─── Record excerpts ───

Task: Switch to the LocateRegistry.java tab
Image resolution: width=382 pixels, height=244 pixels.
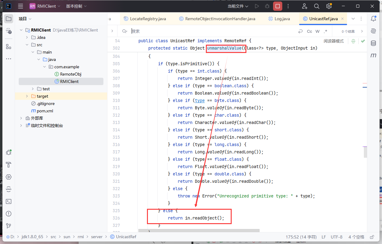Action: 148,19
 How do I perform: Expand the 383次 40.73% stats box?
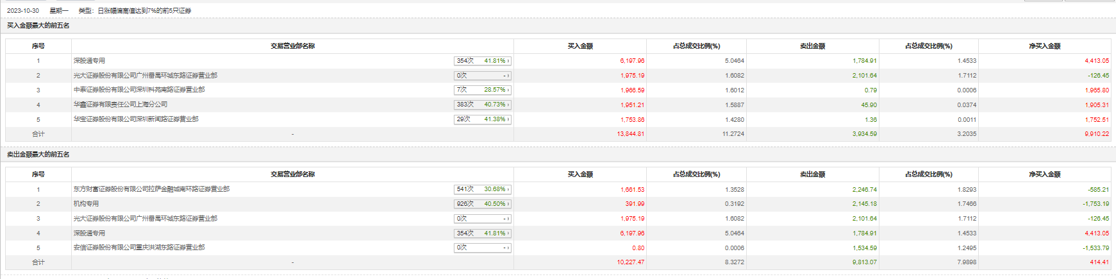[x=482, y=105]
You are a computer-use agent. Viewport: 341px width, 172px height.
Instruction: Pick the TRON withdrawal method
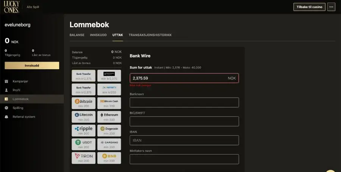83,158
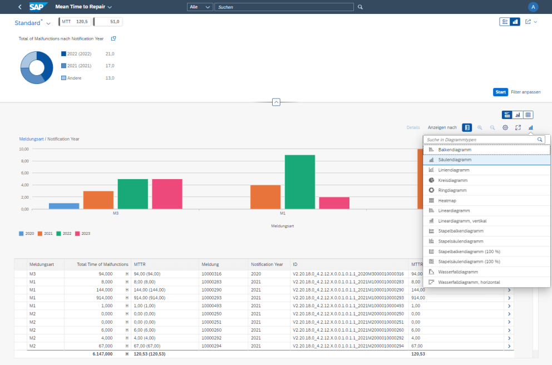Zoom into the chart with magnifier plus
The width and height of the screenshot is (552, 365).
tap(480, 127)
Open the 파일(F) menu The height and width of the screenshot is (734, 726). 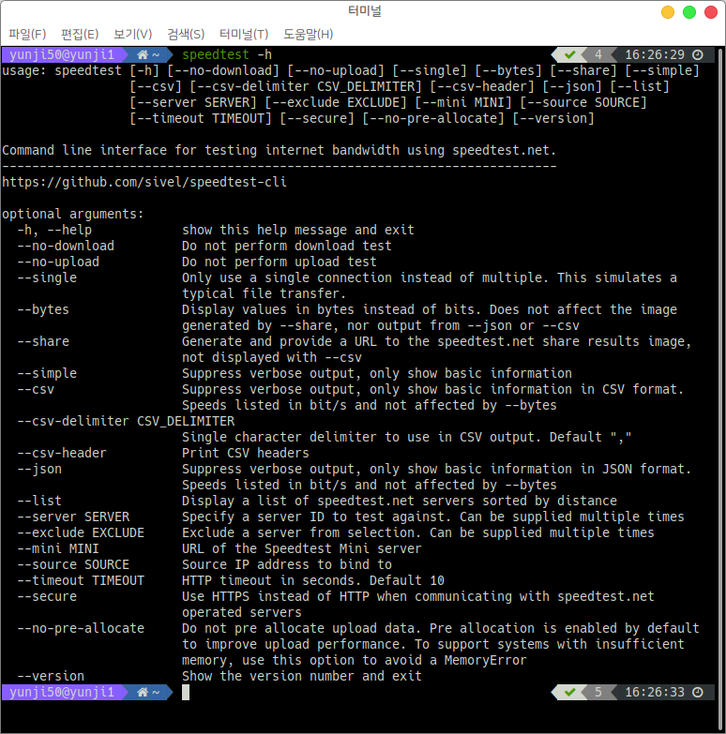click(27, 35)
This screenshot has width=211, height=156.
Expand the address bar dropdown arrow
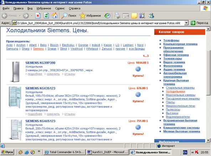pyautogui.click(x=186, y=23)
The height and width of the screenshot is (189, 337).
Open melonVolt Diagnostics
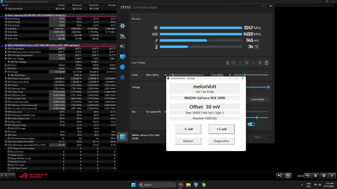click(x=221, y=141)
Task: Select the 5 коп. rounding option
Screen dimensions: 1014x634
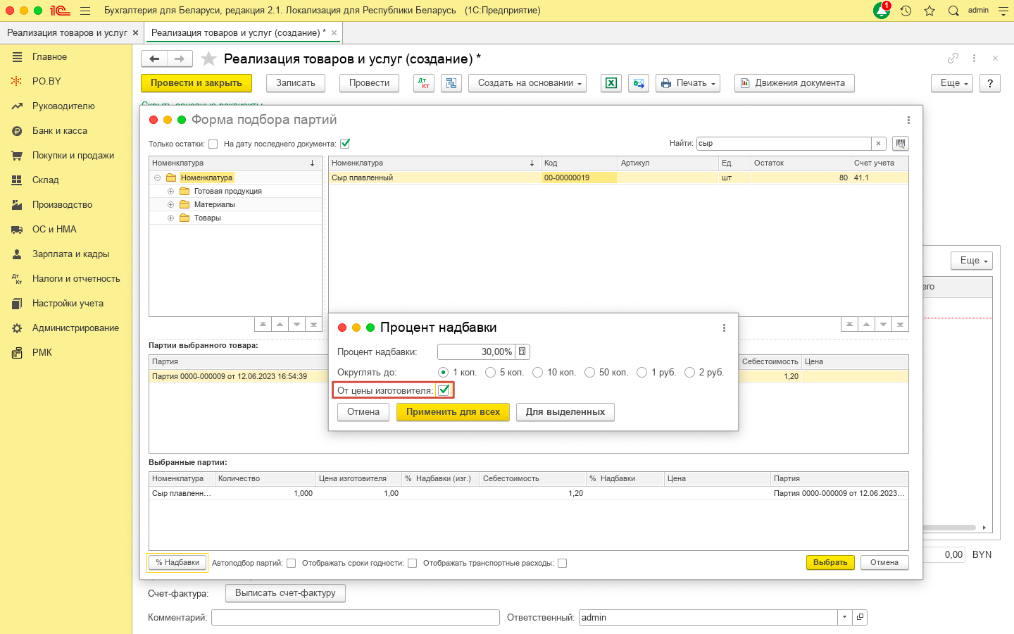Action: [x=491, y=372]
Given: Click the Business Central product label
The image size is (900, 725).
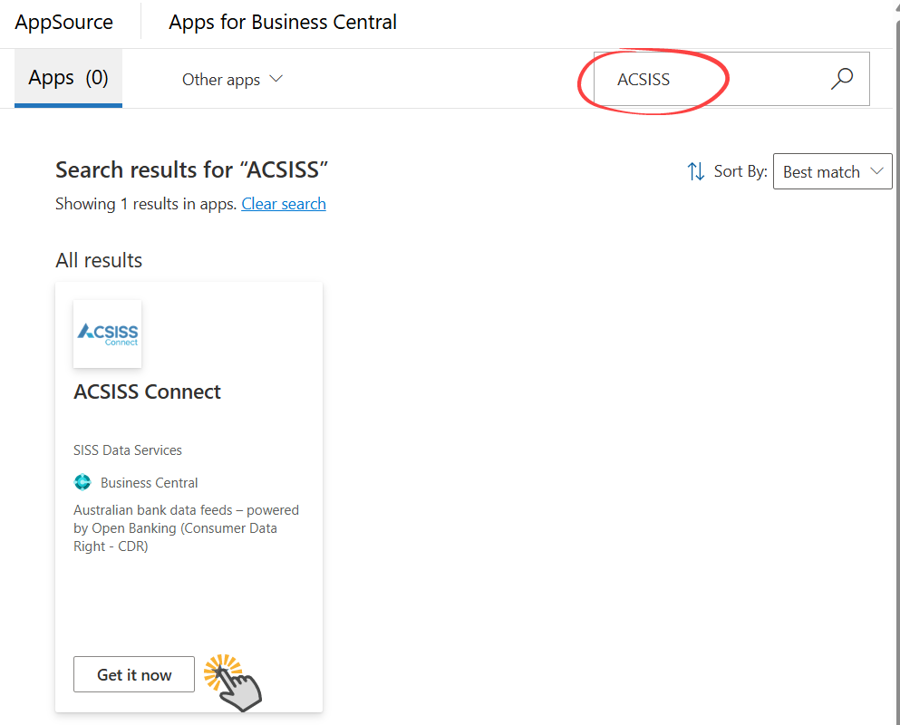Looking at the screenshot, I should coord(149,483).
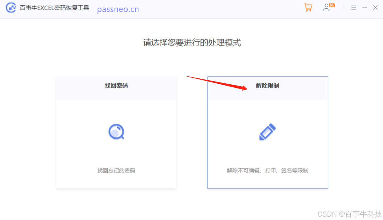Viewport: 383px width, 220px height.
Task: Open the hamburger menu in title bar
Action: click(354, 8)
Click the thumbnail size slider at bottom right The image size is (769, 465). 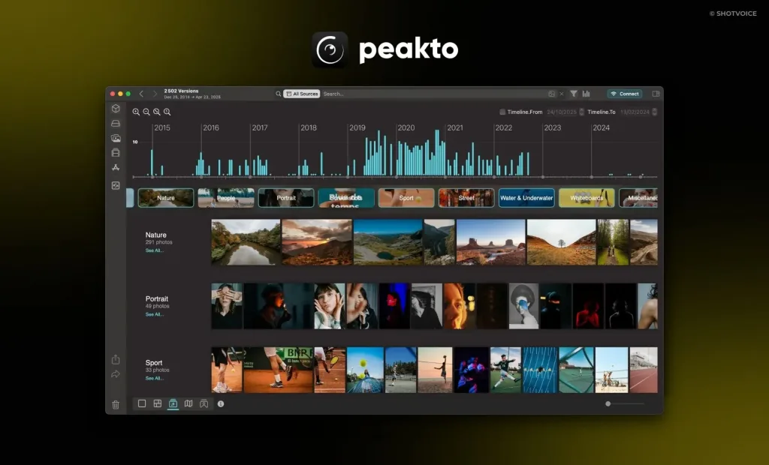coord(608,404)
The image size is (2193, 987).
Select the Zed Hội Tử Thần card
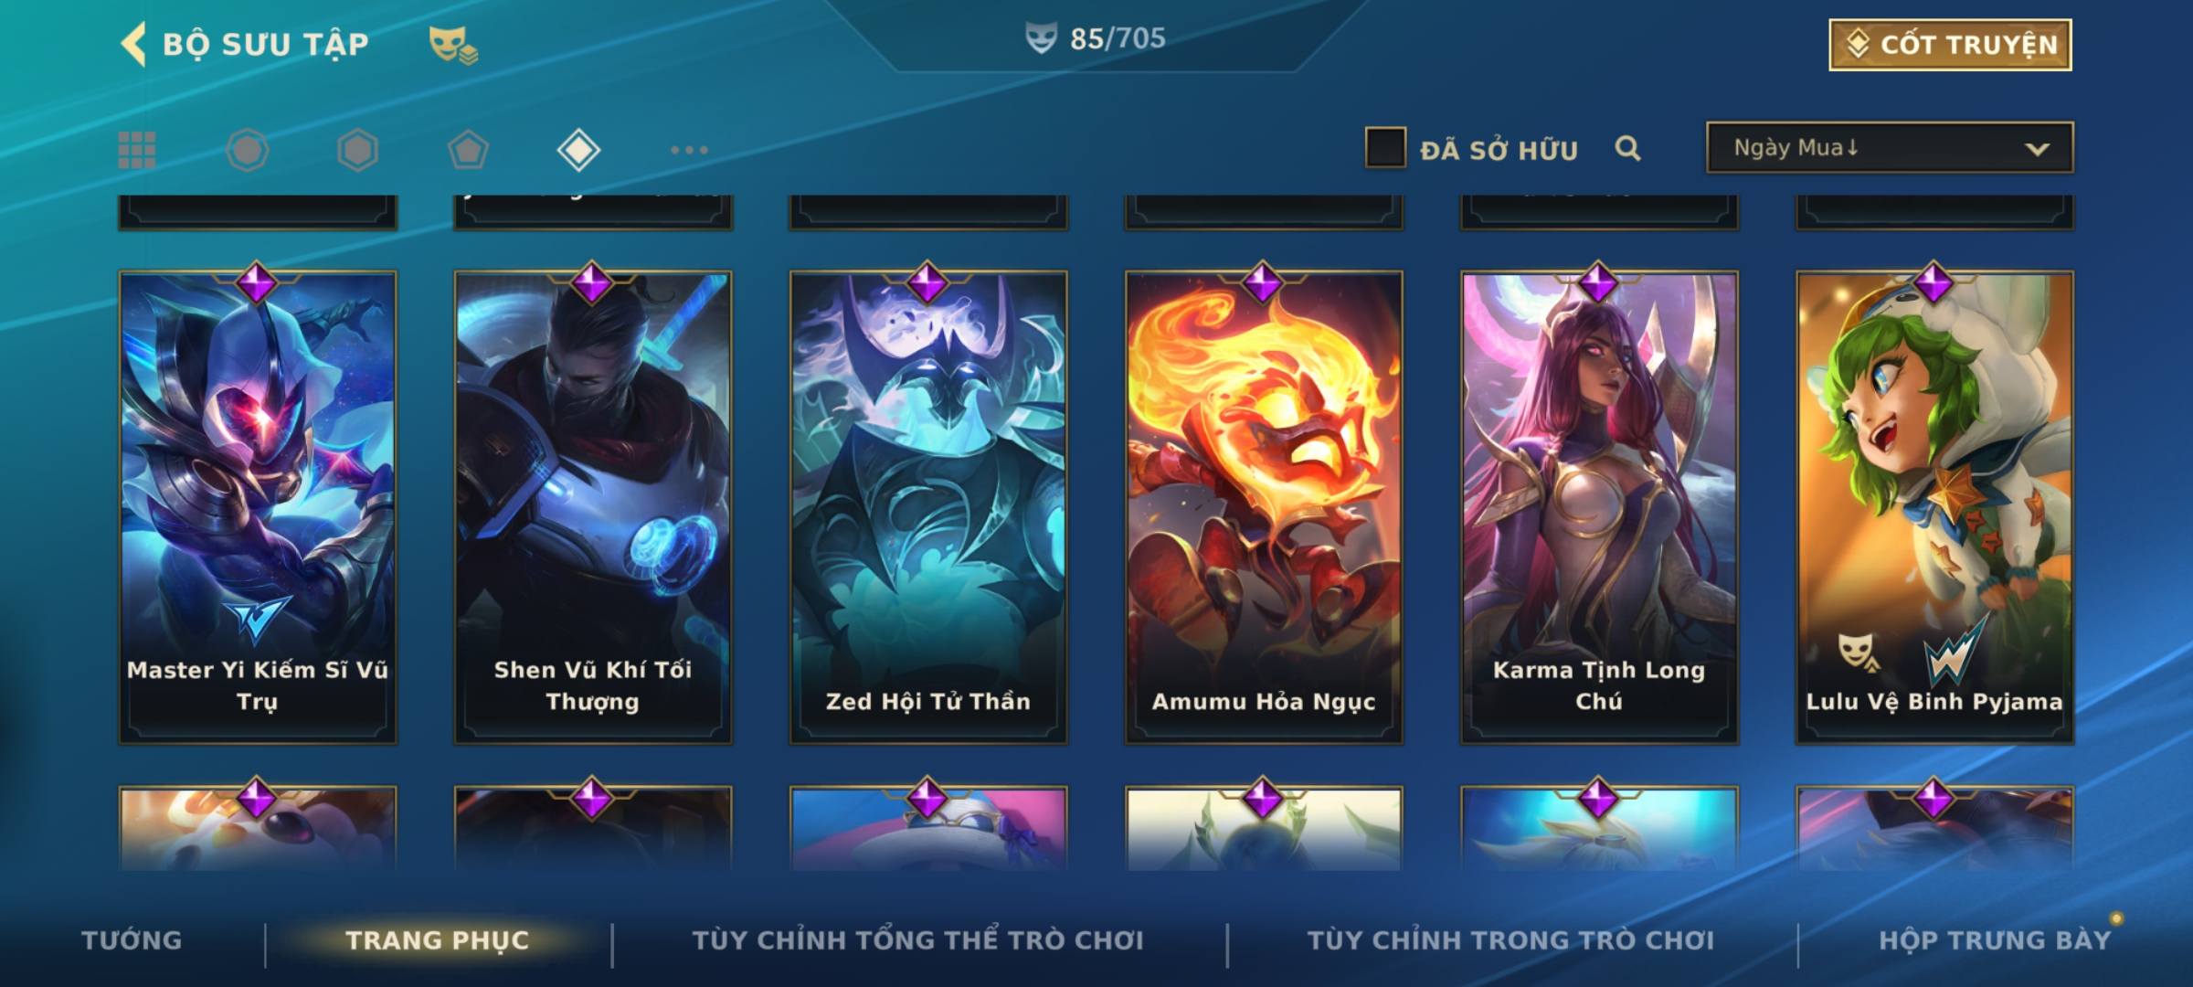coord(928,507)
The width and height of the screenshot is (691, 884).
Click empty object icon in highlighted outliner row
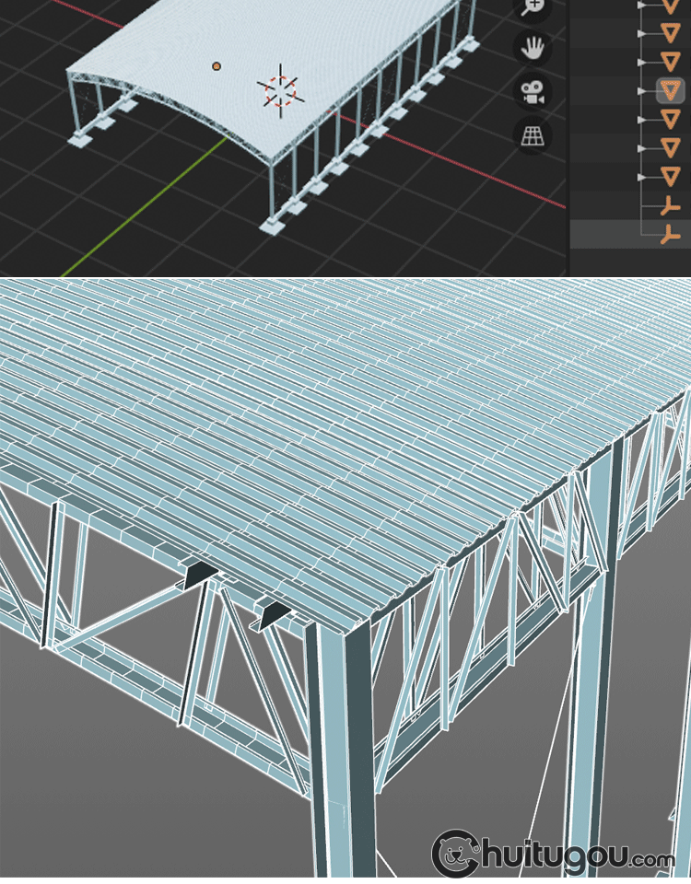(670, 234)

───

**Exercise description**
Could you repeat exactly the lines from the one containing "Click empty object" to the last line of the records, both included, and leave out every picture?

**The answer**
Click empty object icon in highlighted outliner row
(670, 234)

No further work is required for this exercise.